高校時代、沙織さんは最大のフラッシュバックを経験した。それは、彼との初体験の時だった。
地獄から抜け出す術
向こうが、あたしの家に勝手にやってきて。だって、昼間、両親がいないから。その時に、最後まで行ったんです。もう、ぼうっとして。そしたら、お腹に出されたんです。私、何が起きているか、わかんない。
でも、そのぬるい感触が、その時と一緒だったんです。
小学6年の夏、ススキが踏み倒された野原、軽トラック、そしてナイフ。最初は、彼氏が尿を漏らしたと思ったんです。

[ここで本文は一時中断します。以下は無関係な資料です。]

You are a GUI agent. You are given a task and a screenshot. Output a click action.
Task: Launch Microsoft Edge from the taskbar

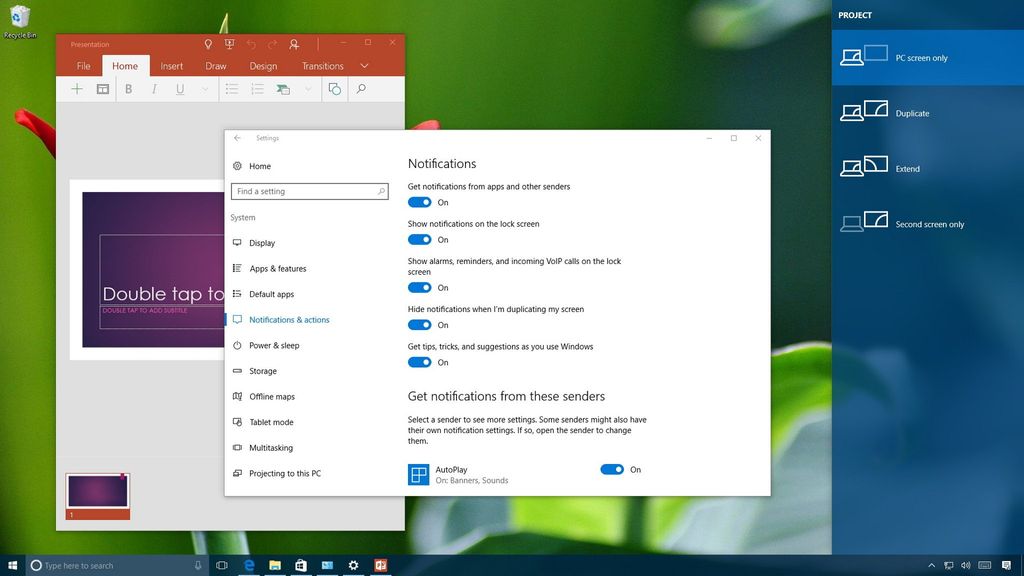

「おまえ、処女じゃないだろう。痛がりもしないし、出血もしないし、嘘ばっかりだ」
訳がわからないことを一方的に言われて、ものすごく、こいつが嫌になって、その時、「あっ」って甦ったんです。あの時、何をされたのかが。出されて、塗りつけられたんだ……。
バーッて逃げていった。走って、走って、私、あの時、短パン穿いてた。あの時の、あの恐怖……。全てが甦った。逃げないと、逃げないと……。
だけど、私は結局、この最低の男と結婚するのです。「初めての人と結婚すべき」という古臭い考えもありましたが、家という地獄から抜け出すための唯一の手段が、この男との結婚だったからです。自分を大事にしてくれる男ではないと内心、わかっていました。
では、死ぬことしか念じていない19歳の私に、地獄から抜け出す術が他にあったでしょうか。
手っ取り早いなら、私は何でもよかったのです。